• **Task A**
Please list every word or phrase that the commentary under Quote #8 of the Return of the Native quotes page quotes from the passage. Give each one only once.
• **Task B**
Carry on the Return of the Native quotes page from its last sentence, keeping its format and tone.

• **Provided passage**
=== Section Start ===

The Return of the Native Man and the Natural World Quotes

How we cite our quotes: Citations follow this format: (Book.Chapter.Paragraph)

Quote #7

"I wish we didn't live here, Clym. The world seems all wrong in this place."

"Well – if we make it so." (4.7.11-2)

It's character contrast time – Eustacia is ready to write off the world as "wrong," but Clym pipes up with an alternate view: people make the world, and nature, what it is.

Quote #8

He was in a nest of vivid green. The ferny vegetation round him, though so abundant, was quite uniform; it was a grove of machine-made foliage, a world of green triangles with saw-edges [...] The scene seemed to belong to the ancient world of the carboniferous period, when the forms of plants were few, and of the fern kind [...] nothing but monotonous extent of leafage, amid which no bird sang. (3.5.34)

The diction is kind of out-of-control here. First, we get words that imply life and beauty, such as "vivid green" and "abundant." But we quickly shift to more negative diction that discusses machines and industry and the impact man can have on the environment, with words like "saw-edges." But then we shift again to a very different set of words, which refer to the "ancient world." Hardy ends up proposing a very funky idea here. He suggests that by using machines to cut-up and transform nature, people have not progressed but have actually regressed to some sort of boring and lame "ancient world." People work against natural progress by changing and harming nature.

=== Section End ===

Saved entries
=== Section Start ===

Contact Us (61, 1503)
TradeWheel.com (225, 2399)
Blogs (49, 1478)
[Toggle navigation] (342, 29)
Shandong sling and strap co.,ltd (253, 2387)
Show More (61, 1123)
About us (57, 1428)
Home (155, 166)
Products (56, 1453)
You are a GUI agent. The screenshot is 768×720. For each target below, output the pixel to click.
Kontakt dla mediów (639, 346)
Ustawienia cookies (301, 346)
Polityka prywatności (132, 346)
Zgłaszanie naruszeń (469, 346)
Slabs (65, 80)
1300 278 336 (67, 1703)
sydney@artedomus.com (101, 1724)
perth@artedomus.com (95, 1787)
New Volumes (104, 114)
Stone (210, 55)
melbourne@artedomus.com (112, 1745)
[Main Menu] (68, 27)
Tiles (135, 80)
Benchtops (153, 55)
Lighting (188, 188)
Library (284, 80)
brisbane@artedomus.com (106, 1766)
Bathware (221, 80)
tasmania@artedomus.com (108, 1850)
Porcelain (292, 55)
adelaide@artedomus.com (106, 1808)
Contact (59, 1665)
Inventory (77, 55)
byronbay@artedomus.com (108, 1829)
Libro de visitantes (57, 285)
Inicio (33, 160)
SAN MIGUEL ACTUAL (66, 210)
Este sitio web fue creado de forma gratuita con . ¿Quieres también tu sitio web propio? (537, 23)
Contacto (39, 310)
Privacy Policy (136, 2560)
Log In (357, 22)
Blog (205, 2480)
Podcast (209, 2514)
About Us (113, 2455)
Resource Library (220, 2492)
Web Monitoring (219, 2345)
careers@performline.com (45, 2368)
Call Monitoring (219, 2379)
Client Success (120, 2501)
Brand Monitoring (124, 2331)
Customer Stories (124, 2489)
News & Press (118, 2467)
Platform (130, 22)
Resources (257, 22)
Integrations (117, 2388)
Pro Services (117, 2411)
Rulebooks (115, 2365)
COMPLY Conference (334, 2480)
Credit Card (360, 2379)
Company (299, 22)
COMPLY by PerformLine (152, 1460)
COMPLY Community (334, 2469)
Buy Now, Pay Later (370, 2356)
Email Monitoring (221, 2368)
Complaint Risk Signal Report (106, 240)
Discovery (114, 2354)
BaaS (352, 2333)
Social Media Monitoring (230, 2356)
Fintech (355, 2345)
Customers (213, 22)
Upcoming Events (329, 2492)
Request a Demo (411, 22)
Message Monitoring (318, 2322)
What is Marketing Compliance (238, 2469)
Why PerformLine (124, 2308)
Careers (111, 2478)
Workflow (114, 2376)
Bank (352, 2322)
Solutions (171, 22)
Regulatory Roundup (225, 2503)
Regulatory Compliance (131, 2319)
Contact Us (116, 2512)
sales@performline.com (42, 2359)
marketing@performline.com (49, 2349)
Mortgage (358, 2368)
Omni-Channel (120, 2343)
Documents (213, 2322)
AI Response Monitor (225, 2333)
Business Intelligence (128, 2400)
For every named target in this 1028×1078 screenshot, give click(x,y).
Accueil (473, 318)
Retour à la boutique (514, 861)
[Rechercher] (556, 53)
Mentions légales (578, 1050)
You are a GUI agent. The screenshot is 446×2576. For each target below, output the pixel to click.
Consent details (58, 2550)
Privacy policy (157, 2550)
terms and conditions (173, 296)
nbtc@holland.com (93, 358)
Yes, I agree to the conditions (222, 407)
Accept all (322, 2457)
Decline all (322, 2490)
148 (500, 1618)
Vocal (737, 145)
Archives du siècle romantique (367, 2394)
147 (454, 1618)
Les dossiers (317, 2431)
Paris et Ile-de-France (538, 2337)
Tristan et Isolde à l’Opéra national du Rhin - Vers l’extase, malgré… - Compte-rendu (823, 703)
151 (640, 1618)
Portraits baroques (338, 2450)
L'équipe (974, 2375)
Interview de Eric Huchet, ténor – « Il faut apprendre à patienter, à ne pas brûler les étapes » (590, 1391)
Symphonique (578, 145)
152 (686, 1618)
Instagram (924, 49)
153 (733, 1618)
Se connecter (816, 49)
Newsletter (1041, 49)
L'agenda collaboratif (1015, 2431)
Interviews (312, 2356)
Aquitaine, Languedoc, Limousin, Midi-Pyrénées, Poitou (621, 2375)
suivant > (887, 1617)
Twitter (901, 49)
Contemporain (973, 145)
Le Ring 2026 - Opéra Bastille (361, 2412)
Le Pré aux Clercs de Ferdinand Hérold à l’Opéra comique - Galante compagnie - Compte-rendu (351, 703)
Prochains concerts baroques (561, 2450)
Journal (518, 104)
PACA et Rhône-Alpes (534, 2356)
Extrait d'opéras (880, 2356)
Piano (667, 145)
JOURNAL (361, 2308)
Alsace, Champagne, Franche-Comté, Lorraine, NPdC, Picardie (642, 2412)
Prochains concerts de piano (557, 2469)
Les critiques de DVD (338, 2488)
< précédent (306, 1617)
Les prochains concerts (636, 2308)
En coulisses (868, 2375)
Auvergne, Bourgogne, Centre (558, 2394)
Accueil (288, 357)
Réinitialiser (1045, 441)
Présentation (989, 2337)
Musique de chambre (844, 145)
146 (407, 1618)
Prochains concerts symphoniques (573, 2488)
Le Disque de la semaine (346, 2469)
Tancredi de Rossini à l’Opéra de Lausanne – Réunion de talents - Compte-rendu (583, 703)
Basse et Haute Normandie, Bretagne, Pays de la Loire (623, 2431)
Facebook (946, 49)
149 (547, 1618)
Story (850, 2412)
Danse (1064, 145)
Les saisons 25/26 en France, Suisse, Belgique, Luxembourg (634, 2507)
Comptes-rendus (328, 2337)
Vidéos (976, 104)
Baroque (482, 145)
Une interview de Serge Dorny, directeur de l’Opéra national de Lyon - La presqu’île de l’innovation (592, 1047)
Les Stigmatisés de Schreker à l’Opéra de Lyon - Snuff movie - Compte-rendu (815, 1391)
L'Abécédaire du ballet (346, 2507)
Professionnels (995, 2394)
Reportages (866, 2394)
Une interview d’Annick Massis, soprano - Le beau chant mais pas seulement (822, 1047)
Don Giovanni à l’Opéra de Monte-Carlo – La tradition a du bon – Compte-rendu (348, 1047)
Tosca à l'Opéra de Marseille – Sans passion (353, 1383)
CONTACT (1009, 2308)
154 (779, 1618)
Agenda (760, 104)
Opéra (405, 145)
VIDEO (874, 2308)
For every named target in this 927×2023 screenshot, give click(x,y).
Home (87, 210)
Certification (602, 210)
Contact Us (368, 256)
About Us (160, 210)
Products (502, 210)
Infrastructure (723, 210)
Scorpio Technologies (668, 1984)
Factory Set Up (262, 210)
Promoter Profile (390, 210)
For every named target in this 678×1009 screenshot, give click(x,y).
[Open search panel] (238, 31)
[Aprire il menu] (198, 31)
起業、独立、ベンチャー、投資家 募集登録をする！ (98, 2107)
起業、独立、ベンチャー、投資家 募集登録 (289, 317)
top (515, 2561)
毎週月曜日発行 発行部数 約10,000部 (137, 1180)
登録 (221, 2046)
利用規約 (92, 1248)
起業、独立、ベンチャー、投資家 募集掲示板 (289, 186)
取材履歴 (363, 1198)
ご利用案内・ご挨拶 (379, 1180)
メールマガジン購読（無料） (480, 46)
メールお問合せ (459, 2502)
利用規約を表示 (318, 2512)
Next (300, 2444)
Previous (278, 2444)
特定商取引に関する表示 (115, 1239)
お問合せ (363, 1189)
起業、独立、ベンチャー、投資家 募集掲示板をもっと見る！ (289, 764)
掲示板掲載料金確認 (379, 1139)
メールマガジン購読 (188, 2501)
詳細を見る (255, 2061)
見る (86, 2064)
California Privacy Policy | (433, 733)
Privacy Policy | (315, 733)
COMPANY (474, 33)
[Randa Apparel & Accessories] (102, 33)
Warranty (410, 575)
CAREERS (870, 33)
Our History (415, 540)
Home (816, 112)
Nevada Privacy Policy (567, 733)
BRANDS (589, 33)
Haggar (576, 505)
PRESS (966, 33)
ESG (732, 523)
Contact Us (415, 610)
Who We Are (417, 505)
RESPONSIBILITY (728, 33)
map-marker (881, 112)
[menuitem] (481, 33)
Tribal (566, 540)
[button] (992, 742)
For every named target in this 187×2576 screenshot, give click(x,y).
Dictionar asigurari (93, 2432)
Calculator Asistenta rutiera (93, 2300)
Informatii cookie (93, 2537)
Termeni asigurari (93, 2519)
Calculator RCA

=== Section End ===

• **Task response A**
"vivid green," "abundant," "saw-edges," "ancient world"

• **Task response B**
Quote #9

As he watched the dead flat of the scenery overpowered him, though he was fully alive to the beauty of that untarnished early summer green. [...] There was something in its oppressive horizontality which too much reminded him of the arena of life; it gave him a sense of bare equality with, and no superiority to, a single living thing under the sun. (3.5.69)

This is one of the most significant thematic passages of the entire novel with very powerful images of a "flat" and empty landscape. The land here has a literal leveling effect on Clym, who is somewhat horrified to find himself completely "equal" to everything else on Earth. The idea that people aren't any better or worse than nature is a key idea of Naturalism.